§ Brief:
Write the next part of the hand-bone drawing tutorial below, beginning right after its final sentence.

---------- Passage shown

These are the middle bones of your fingers (or the top bones of your thumbs).
Again, the easiest way to draw the bones is to first mark where they start and end, and then connect the two ends.
So, draw five circles the same size as before on top of the metacarpal bones:
To finalize the outline of the proximal phalanges, add circles to mark the top of the bones.
The middle finger has the longest proximal phalange, then the pointer finger, and so on.
Now, connect the circles:
Next comes drawing the middle phalanges.
You know the drill by now.
Start by drawing the circular bottom of each of the five bones.
The thumb has one bone less than other fingers, so don’t draw the top of the bone on it.
Instead, draw a straight line slightly leaned to the right, like so:
Then, draw the top of the bone on each finger and connect the circles with straight lines:
The last part of the outline are the distal phalanges — the smallest of the bunch!
To draw them, simply add short, straight lines, like so:
3. Finalize The Bone Outlines
Recommended tool: HB pencil
Once you position the bones and determine their length, it’s time to outline them.
Start with metacarpal bones.
All you have to do is connect the circles at the top to the bottom ones.
Make sure to use round lines and have the bones become narrower in the middle:
Then, outline the proximal bones using the same technique.
So, no sharp edges and make sure the bones are narrower in the middle than around the ends.
Don’t worry if your bone sketches don’t look perfect. Some lines may not look symmetrical and others may not be as curved as the rest — and that’s okay!
Look at our sketch and notice how the bones aren’t the same:
Next comes outlining the middle phalanges.
You can skip finalizing the thumb for now; you’ll go back to it in the next step!
To finish outlining the fingers, add the distal phalanges.

--------------------
---------- Records supplied

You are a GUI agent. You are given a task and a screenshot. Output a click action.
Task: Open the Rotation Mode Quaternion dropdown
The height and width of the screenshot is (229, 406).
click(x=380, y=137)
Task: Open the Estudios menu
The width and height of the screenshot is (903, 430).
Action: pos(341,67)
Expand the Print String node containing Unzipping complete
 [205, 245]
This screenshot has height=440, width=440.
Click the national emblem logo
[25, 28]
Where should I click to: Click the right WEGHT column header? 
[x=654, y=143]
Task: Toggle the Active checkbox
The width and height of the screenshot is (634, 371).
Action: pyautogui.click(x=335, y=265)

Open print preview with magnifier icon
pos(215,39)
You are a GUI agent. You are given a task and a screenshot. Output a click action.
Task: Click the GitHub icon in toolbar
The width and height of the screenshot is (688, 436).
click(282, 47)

--------------------
---------- Records supplied

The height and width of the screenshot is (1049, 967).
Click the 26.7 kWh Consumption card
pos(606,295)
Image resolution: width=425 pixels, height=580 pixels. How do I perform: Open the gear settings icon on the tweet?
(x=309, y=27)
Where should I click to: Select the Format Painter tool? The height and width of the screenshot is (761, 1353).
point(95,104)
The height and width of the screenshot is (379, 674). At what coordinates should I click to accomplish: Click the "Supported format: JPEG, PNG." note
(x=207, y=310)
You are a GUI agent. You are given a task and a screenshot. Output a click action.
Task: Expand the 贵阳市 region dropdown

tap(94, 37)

--------------------

§ Result:
These tiny bones have a wide bottom, narrow middle, and a mushroom-like, round top.
As for the thumb, you can draw its top as a long nail observed from the side:
The last step when outlining bones is to sketch carpal bones.
You can draw them as rocks of pretty much the same size, but make sure that the one at the bottom left is the largest. That’s the scaphoid bone, and it’s vital for the motion in your wrist:
4. Add The Finishing Touches
Recommended tools: HB pencil and a kneaded eraser
Now’s the time to add some finishing touches and start shading the drawing.
For starters, you can grab an HB pencil and add a few short lines at the bottom and top of each bone:
Then, grab your eraser and carefully remove the unnecessary lines, like so:
5. Shade Your Drawing
Recommended tool: B pencil
To make your skeleton hand drawing look more realistic, you can shade it.
We recommend using a B pencil because the softer lead leaves a darker mark on the paper.
You don’t have to overdo it with shading.
You can go over the outline to make the lines more pronounced and then gently shade the top and bottom of the bones and their sides.
The final sketch should look like this:
Finished Your Skeleton Hand Drawing? Try These Next!
When you complete your skeleton hand drawing, we encourage you to give our other BIOWARS tutorials a try.
We have a separate guide on how to draw hands (no bones this time), but you can also learn how to draw other parts of the human body, including:
Meet The Artist
This guide on how to draw a skeleton hand the easy way was created by Goncalo Lopes — the lead BIOWARS artist with an impressive resume.
He has worked on projects such as TMNT, Transformers, Godzilla, GI-Joe, Adventure Time, and much more.
Goncalo’s also responsible for the unique look of the BIOWARS characters — both the BIOWARRIORS and the invading pathogens.
He also makes simple how-to-draw guides for our audience, so anyone can improve their drawing skills even if they don’t have prior experience in arts!
A Recap On Easy Skeleton Hand Drawing
When creating your first skeleton hand drawing, it’s important to break the sketch into basic shapes.
- Position the palm bones first
- Mark the top and bottom of every bone by drawing small circles and then connect the circles with straight lines
- Use round lines to finish outlining the bones
- Add several short lines on the bones to add more dimension to the sketch
- Shade your drawing
Even if you’re a beginner, you’ll have no trouble drawing a skeleton hand when you follow these guidelines and work on your sketch one step at a time.